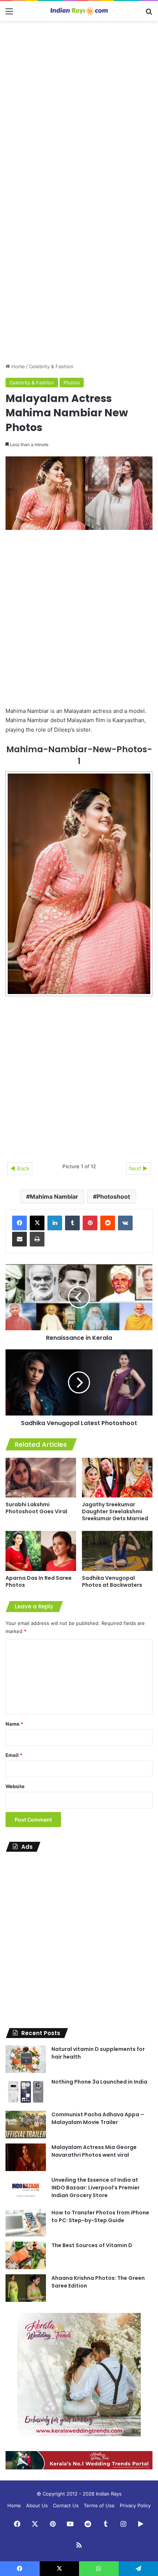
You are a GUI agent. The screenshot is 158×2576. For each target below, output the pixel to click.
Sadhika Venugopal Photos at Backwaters (112, 1581)
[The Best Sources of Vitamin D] (26, 2255)
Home (17, 366)
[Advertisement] (79, 107)
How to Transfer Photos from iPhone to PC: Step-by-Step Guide (100, 2216)
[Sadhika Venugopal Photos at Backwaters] (117, 1551)
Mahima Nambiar (54, 1196)
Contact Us (66, 2505)
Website (15, 1786)
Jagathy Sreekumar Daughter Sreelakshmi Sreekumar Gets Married (115, 1511)
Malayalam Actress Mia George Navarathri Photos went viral (94, 2151)
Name (14, 1724)
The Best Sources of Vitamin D (91, 2245)
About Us (37, 2505)
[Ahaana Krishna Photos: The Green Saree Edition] (26, 2288)
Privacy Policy (135, 2505)
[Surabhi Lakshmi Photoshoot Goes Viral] (41, 1477)
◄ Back (19, 1168)
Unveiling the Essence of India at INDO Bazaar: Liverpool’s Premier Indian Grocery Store (95, 2187)
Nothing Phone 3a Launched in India (99, 2081)
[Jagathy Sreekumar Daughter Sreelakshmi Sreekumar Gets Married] (117, 1477)
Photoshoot (113, 1196)
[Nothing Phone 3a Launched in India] (26, 2092)
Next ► (138, 1168)
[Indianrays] (79, 11)
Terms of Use (99, 2505)
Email (14, 1755)
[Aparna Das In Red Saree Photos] (41, 1551)
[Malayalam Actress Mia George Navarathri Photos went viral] (26, 2157)
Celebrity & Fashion (51, 366)
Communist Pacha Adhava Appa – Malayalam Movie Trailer (97, 2118)
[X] (37, 1223)
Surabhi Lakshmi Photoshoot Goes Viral (36, 1508)
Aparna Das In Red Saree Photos (39, 1581)
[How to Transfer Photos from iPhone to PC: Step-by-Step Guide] (26, 2222)
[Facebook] (19, 1223)
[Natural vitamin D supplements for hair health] (26, 2059)
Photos (72, 382)
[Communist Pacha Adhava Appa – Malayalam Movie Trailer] (26, 2124)
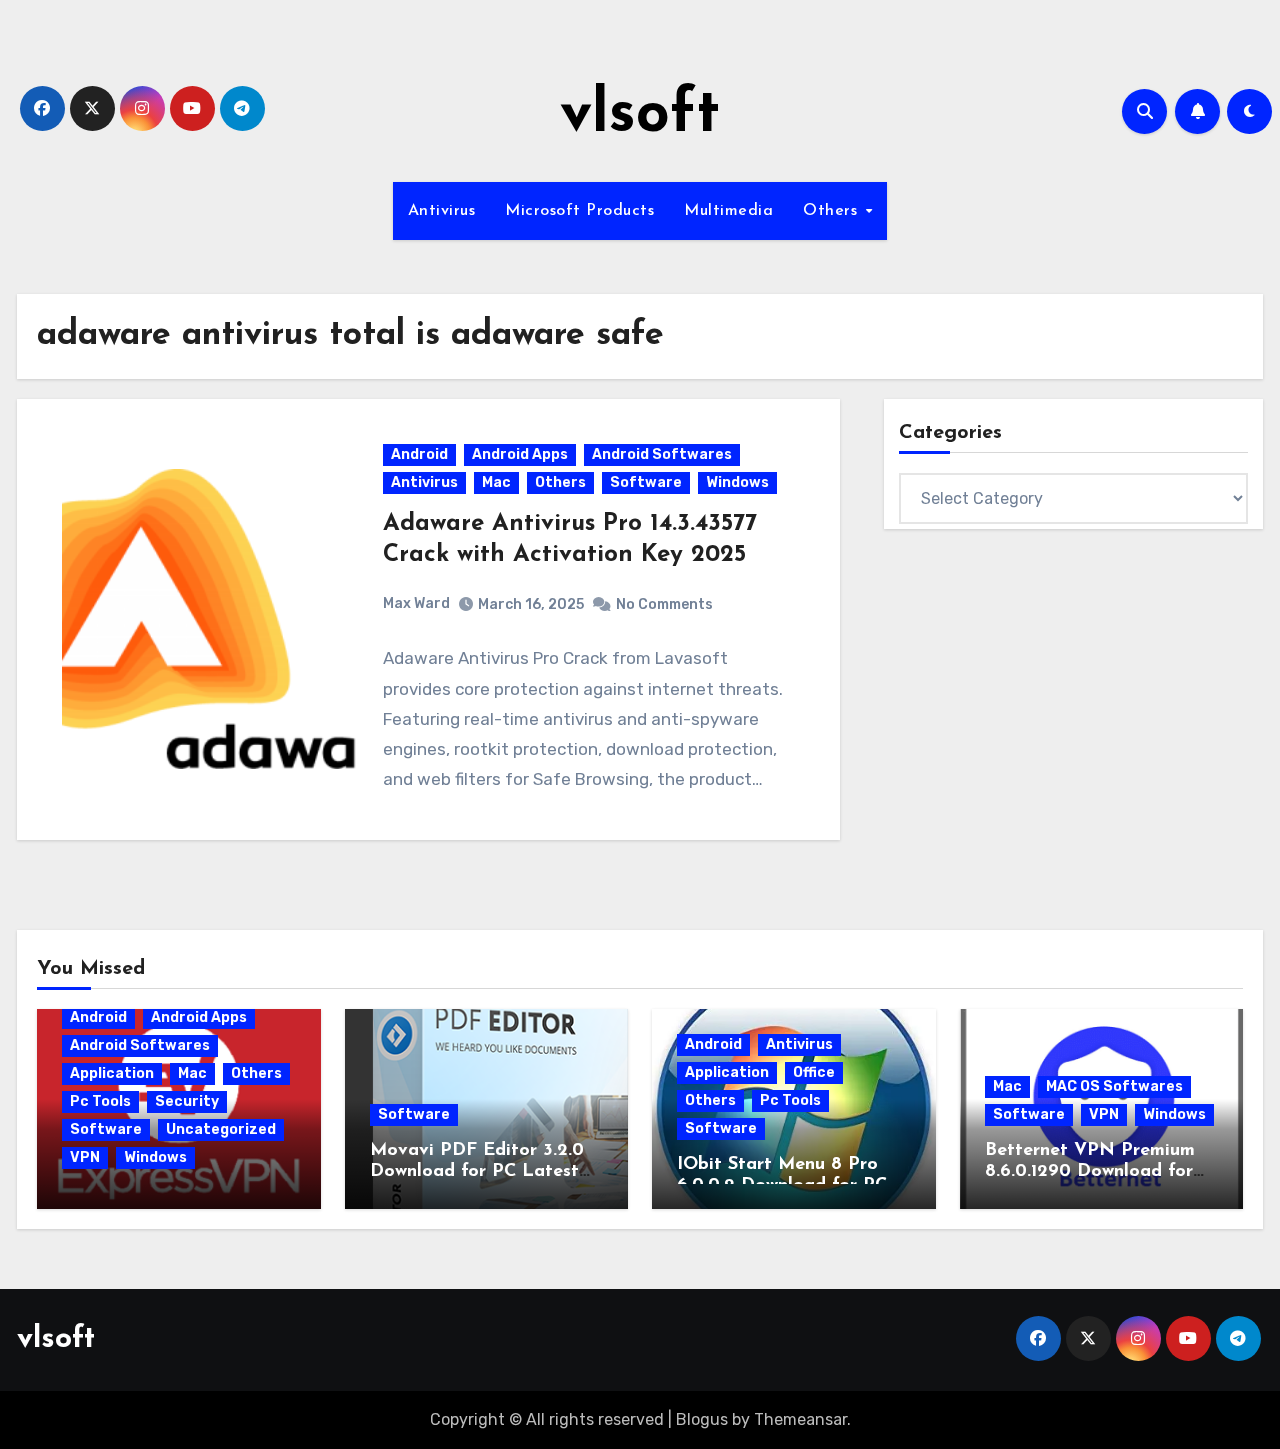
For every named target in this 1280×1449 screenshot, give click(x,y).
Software (646, 482)
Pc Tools (100, 1101)
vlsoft (640, 116)
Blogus (702, 1419)
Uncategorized (221, 1129)
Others (833, 211)
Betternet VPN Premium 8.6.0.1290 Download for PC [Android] (1090, 1172)
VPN (85, 1157)
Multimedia (728, 211)
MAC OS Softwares (1114, 1086)
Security (187, 1101)
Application (112, 1073)
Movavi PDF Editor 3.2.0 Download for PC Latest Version (477, 1172)
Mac (496, 482)
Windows (737, 482)
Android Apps (520, 454)
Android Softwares (662, 454)
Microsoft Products (579, 211)
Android (419, 454)
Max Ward (416, 603)
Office (814, 1072)
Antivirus (442, 211)
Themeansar (800, 1419)
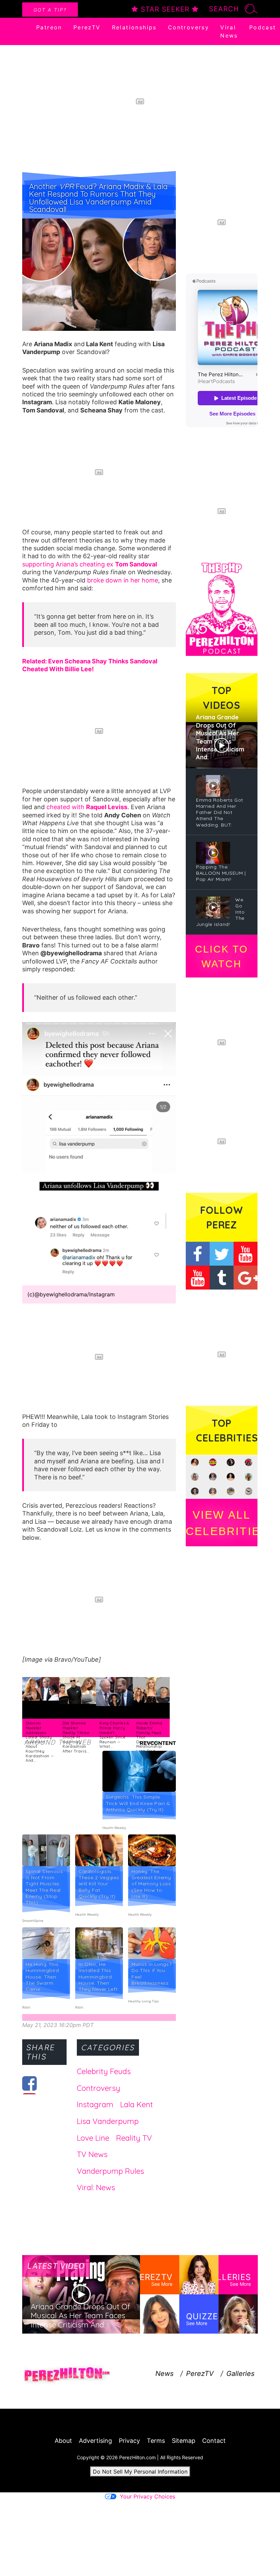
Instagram (95, 2104)
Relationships (134, 27)
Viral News (229, 31)
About (63, 2440)
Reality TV (134, 2138)
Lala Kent (136, 2104)
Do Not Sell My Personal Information (140, 2471)
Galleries (240, 2373)
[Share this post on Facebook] (29, 2083)
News (164, 2373)
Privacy (129, 2440)
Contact (214, 2440)
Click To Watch (221, 956)
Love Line (93, 2138)
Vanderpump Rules (110, 2171)
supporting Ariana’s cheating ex (89, 564)
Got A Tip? (50, 10)
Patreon (49, 27)
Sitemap (183, 2440)
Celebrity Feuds (104, 2071)
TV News (92, 2154)
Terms (156, 2440)
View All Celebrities (221, 1523)
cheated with (86, 807)
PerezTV (87, 27)
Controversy (188, 27)
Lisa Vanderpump (108, 2121)
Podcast (262, 27)
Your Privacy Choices (147, 2496)
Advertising (95, 2440)
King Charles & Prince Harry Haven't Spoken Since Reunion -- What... (114, 1735)
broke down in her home (122, 580)
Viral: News (96, 2187)
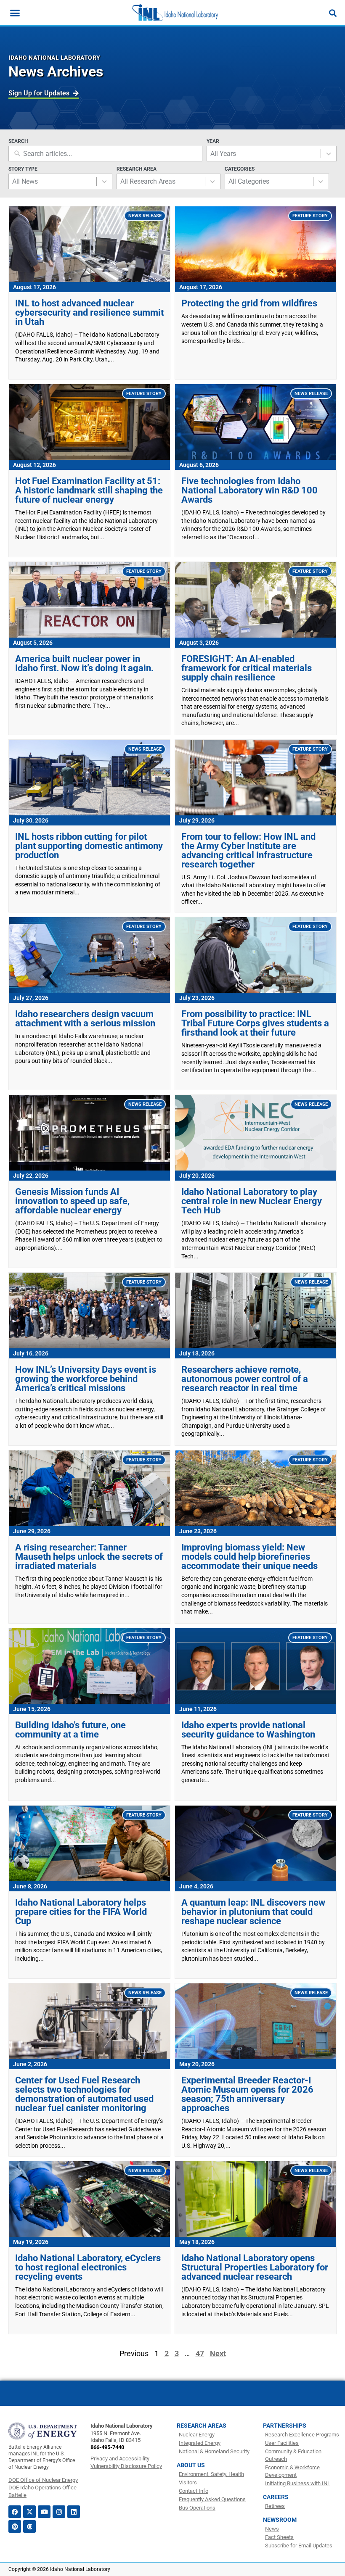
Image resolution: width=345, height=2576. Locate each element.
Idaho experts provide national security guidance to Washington (248, 1730)
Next (218, 2353)
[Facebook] (14, 2511)
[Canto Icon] (29, 2526)
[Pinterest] (14, 2526)
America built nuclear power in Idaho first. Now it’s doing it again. (84, 663)
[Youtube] (44, 2511)
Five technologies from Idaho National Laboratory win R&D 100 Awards (249, 490)
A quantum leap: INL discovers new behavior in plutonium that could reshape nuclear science (253, 1911)
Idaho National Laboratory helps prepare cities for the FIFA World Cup (81, 1911)
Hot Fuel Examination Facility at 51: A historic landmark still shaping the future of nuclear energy (89, 490)
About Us (191, 2465)
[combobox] (263, 153)
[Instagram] (59, 2511)
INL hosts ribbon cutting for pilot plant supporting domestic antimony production (89, 845)
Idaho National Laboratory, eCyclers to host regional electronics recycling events (88, 2267)
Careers (276, 2497)
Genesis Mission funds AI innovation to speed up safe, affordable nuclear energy (72, 1200)
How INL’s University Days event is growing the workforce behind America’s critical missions (85, 1378)
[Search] (333, 13)
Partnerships (284, 2425)
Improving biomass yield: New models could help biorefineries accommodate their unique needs (249, 1556)
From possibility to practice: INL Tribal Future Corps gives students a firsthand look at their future (255, 1023)
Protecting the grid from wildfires (249, 303)
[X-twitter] (29, 2511)
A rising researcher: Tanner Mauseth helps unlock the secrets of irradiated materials (89, 1556)
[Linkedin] (73, 2511)
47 (200, 2353)
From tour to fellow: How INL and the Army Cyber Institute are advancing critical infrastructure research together (248, 850)
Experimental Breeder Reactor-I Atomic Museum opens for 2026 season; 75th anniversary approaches (247, 2094)
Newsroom (280, 2519)
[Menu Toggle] (15, 13)
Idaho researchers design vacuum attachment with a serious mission (85, 1018)
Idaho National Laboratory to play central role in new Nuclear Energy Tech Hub (251, 1200)
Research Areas (201, 2425)
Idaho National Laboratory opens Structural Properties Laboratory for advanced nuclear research (254, 2267)
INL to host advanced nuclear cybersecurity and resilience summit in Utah (89, 312)
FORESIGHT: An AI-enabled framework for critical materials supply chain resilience (246, 668)
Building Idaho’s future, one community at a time (70, 1730)
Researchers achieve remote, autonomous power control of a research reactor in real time (244, 1378)
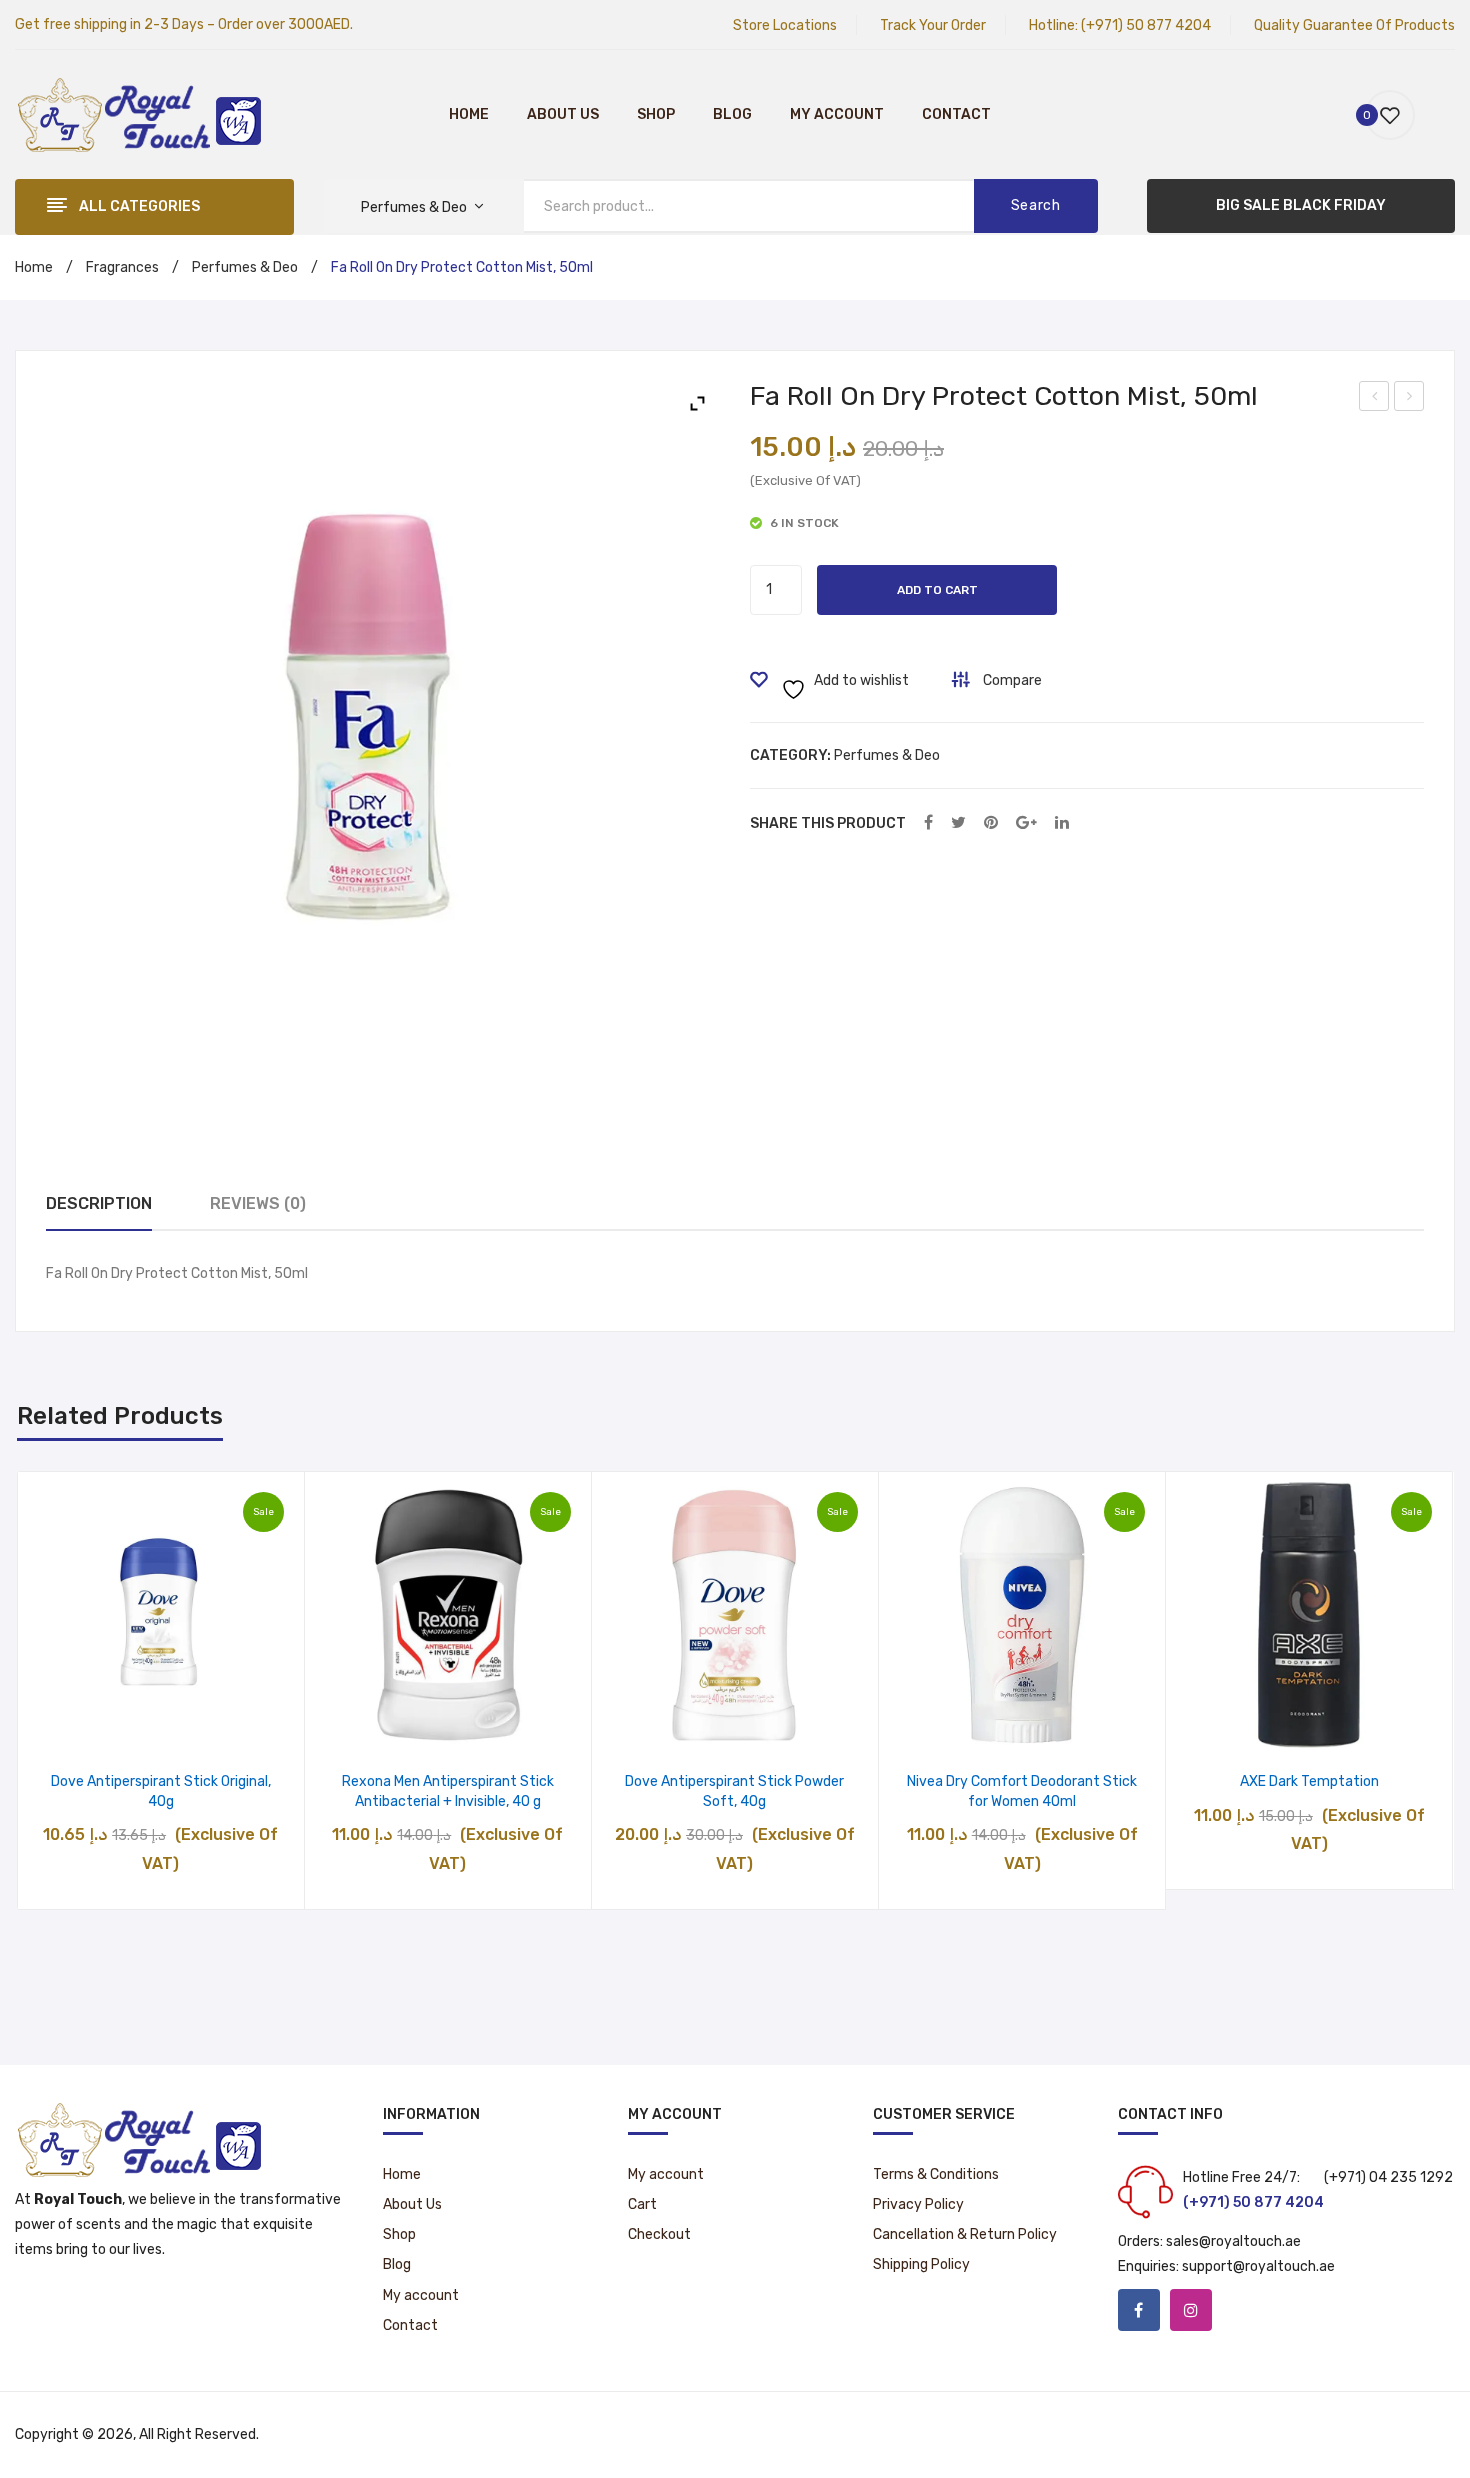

_ _ _ _

* ABOUT THIS EXERCISE
Pictures aside, repeat exactly every line from the top of the listing above through the line bearing "[Aparna Das In Red Saree Photos] (41, 1551)", inclusive.

* EXERCISE RESULT
You are a GUI agent. The screenshot is 158×2576. For each target below, output the pixel to click.
Sadhika Venugopal Photos at Backwaters (112, 1581)
[The Best Sources of Vitamin D] (26, 2255)
Home (17, 366)
[Advertisement] (79, 107)
How to Transfer Photos from iPhone to PC: Step-by-Step Guide (100, 2216)
[Sadhika Venugopal Photos at Backwaters] (117, 1551)
Mahima Nambiar (54, 1196)
Contact Us (66, 2505)
Website (15, 1786)
Jagathy Sreekumar Daughter Sreelakshmi Sreekumar Gets Married (115, 1511)
Malayalam Actress Mia George Navarathri Photos went viral (94, 2151)
Name (14, 1724)
The Best Sources of Vitamin D (91, 2245)
About Us (37, 2505)
[Ahaana Krishna Photos: The Green Saree Edition] (26, 2288)
Privacy Policy (135, 2505)
[Surabhi Lakshmi Photoshoot Goes Viral] (41, 1477)
◄ Back (19, 1168)
Unveiling the Essence of India at INDO Bazaar: Liverpool’s Premier Indian Grocery Store (95, 2187)
Nothing Phone 3a Launched in India (99, 2081)
[Jagathy Sreekumar Daughter Sreelakshmi Sreekumar Gets Married] (117, 1477)
Photoshoot (113, 1196)
[Nothing Phone 3a Launched in India] (26, 2092)
Next ► (138, 1168)
[Indianrays] (79, 11)
Terms of Use (99, 2505)
Email (14, 1755)
[Aparna Das In Red Saree Photos] (41, 1551)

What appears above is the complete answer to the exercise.